Recognizing the need for more teachers, Costa Rican Mariel Madrigal, the only active, certified infant-massage instructor in the country, helped to organize two recent trainings that will certify more than 40 people to teach infant massage. The workshops were led by Wright, a trainer with more than 22 years of experience and one of the founders of the International Association of Infant Massage (IAIM).

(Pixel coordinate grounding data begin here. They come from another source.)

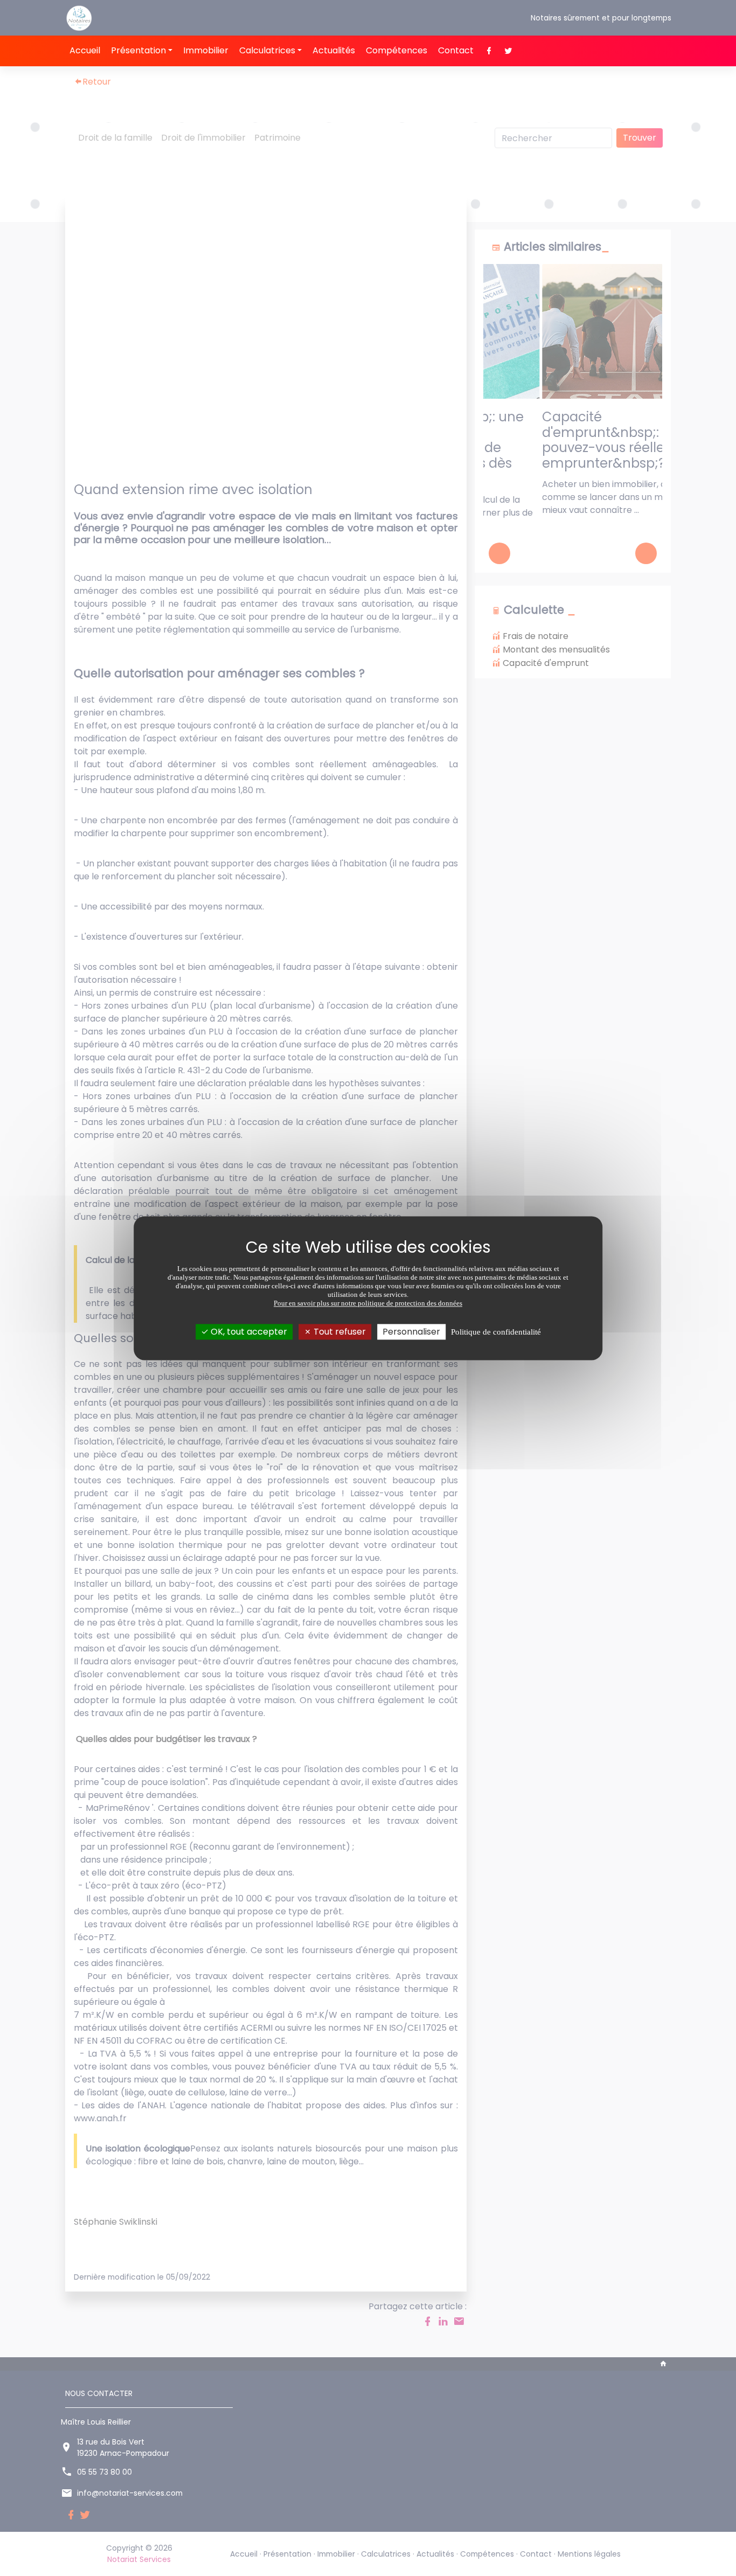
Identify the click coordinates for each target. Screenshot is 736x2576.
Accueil (85, 50)
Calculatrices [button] (267, 50)
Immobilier (205, 50)
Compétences (396, 50)
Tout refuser (338, 1331)
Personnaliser (411, 1331)
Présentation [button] (138, 50)
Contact (456, 50)
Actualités (334, 50)
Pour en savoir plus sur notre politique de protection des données (368, 1303)
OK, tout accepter (248, 1331)
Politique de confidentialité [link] (496, 1332)
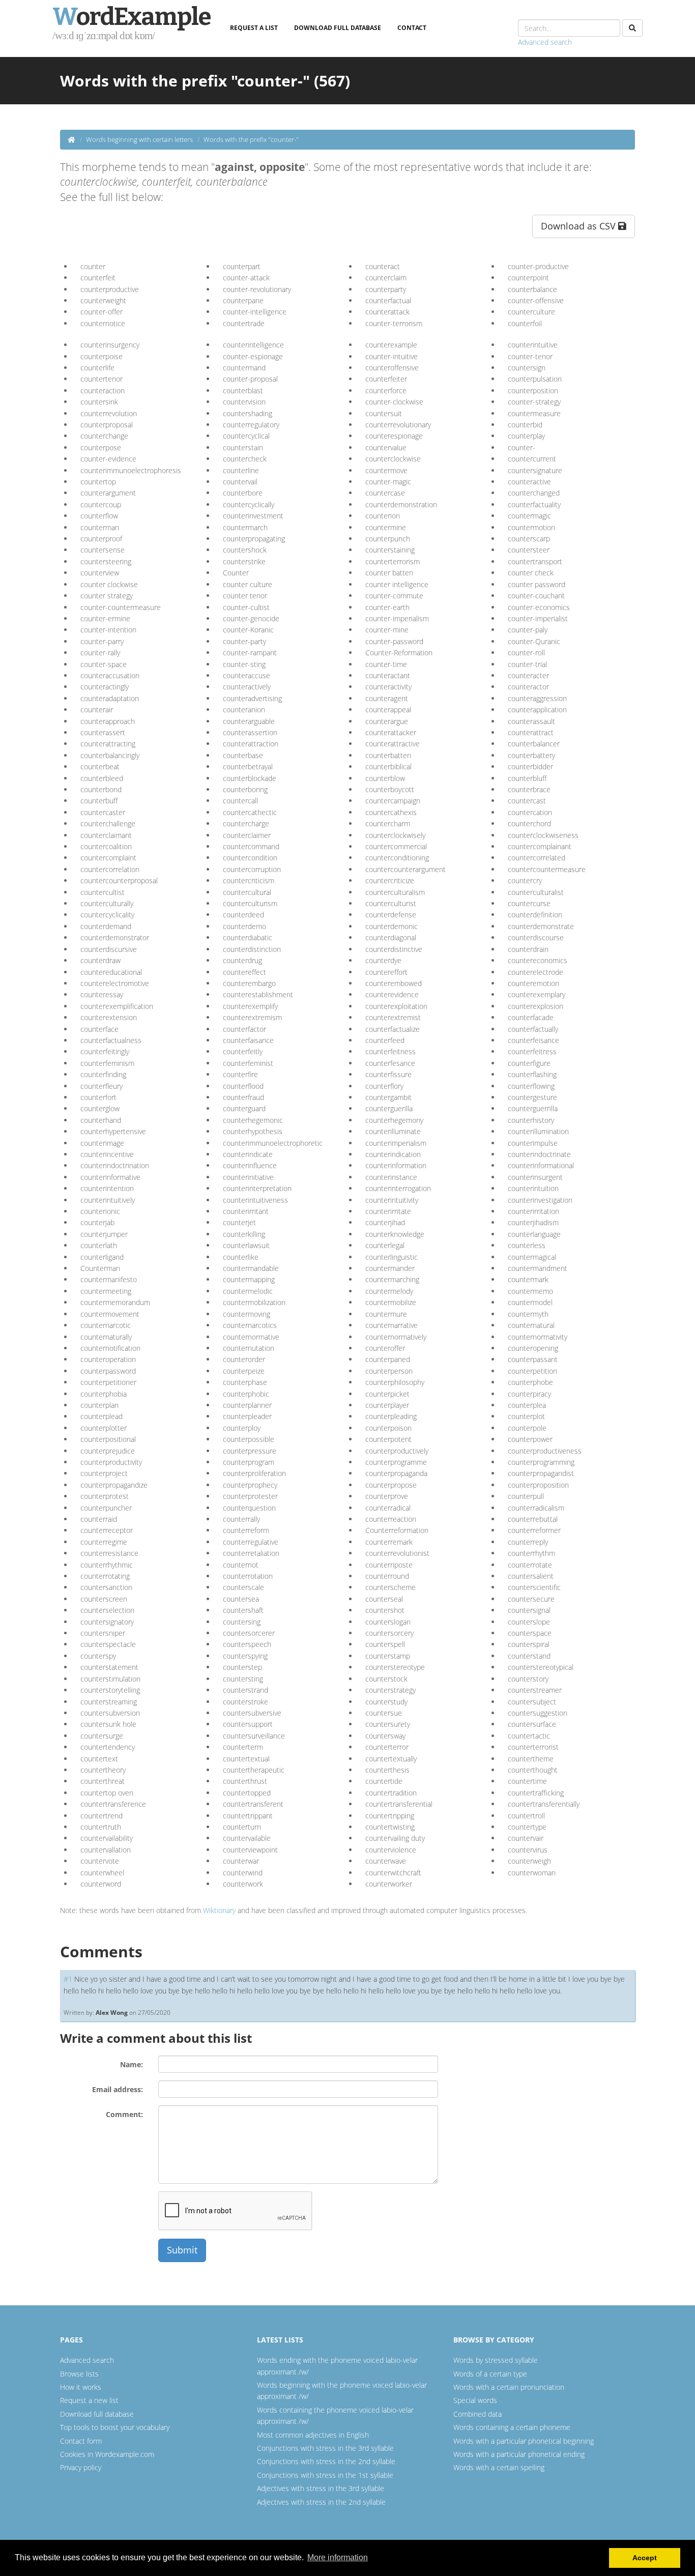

At a recent workshop in the western San José suburb of Escazú, a conference room at Apartotel Villas del Río was transformed into an infant-massage space. The chairs were pushed to the walls and large white cloths were spread over the floor. Books, training manuals, shoes and baby paraphernalia were scattered throughout the room.
As the time for practice grew near, soothing music began to play and the 19 participants took their places on the white-covered floor. Volunteers and mothers taking the training brought their babies and settled into the groups, with their infants lying in front of them on blankets or towels.
The instructors-in-training took turns leading the class and demonstrating on lifesize dolls the massage techniques, which include yoga movements, relaxation, reflexology and both Indian and Swedish massage techniques.
Though a room full of babies of various ages is not always likely to be a tranquil place, the infants seemed to love the attention and the physical contact, and their smiles spread joy throughout the room.
Occasionally, when a baby got fussy or didn’t seem to enjoy a particular aspect of the massage, the mother would just hold her child gently until the infant was ready for more.
The women taking the course were enthusiastic students. Those who had babies at home said they had already personally tried the techniques and were impressed by the effects they had seen.
“My son was waking up three times a night, but after the massage yesterday he woke up only once,” said course participant Mitzy Villalobos.
In addition to improved sleep patterns, the benefits of infant massage, according to proponents, include relief from gas and colic, healthful weight gain, decreased fussiness and a closer relationship with the parent.
Not only the babies benefit; massage time also helps parents relax and may relieve symptoms of depression and stress. Practicing massage can help parents better understand their babies’ cues, and helps moms and dads feel empowered as their confidence in their overall parenting skills grows.
Madrigal got involved with infant massage when her son was born, premature, and found the techniques to be a great resource.
“It helped so much with the difficult time at the hospital, and at home, because he was a colicky baby,” she said.
Wright also experienced the effects of massage with her five children.
“I started out massaging my own adopted children and found it an amazing way to connect with them,” she asserted.
The recent trainings were attended by nurses, psychologists, teachers, physical therapists and parents who wanted to learn how to teach the techniques. The workshop consisted of four to five full days of training, including child development topics, how to adjust the techniques for premature babies and those with special needs, and practice teaching with volunteer parents and their infants. After passing a final exam, the instructors must complete a five-week teaching practicum to complete the certification process.
The 41 new infant-massage instructors will soon be offering classes for interested moms and dads in communities, schools and hospitals throughout the San José area. Madrigal plans to begin an IAIM chapter here, which would make Costa Rica the first country in Central America to have a chapter of the international organization.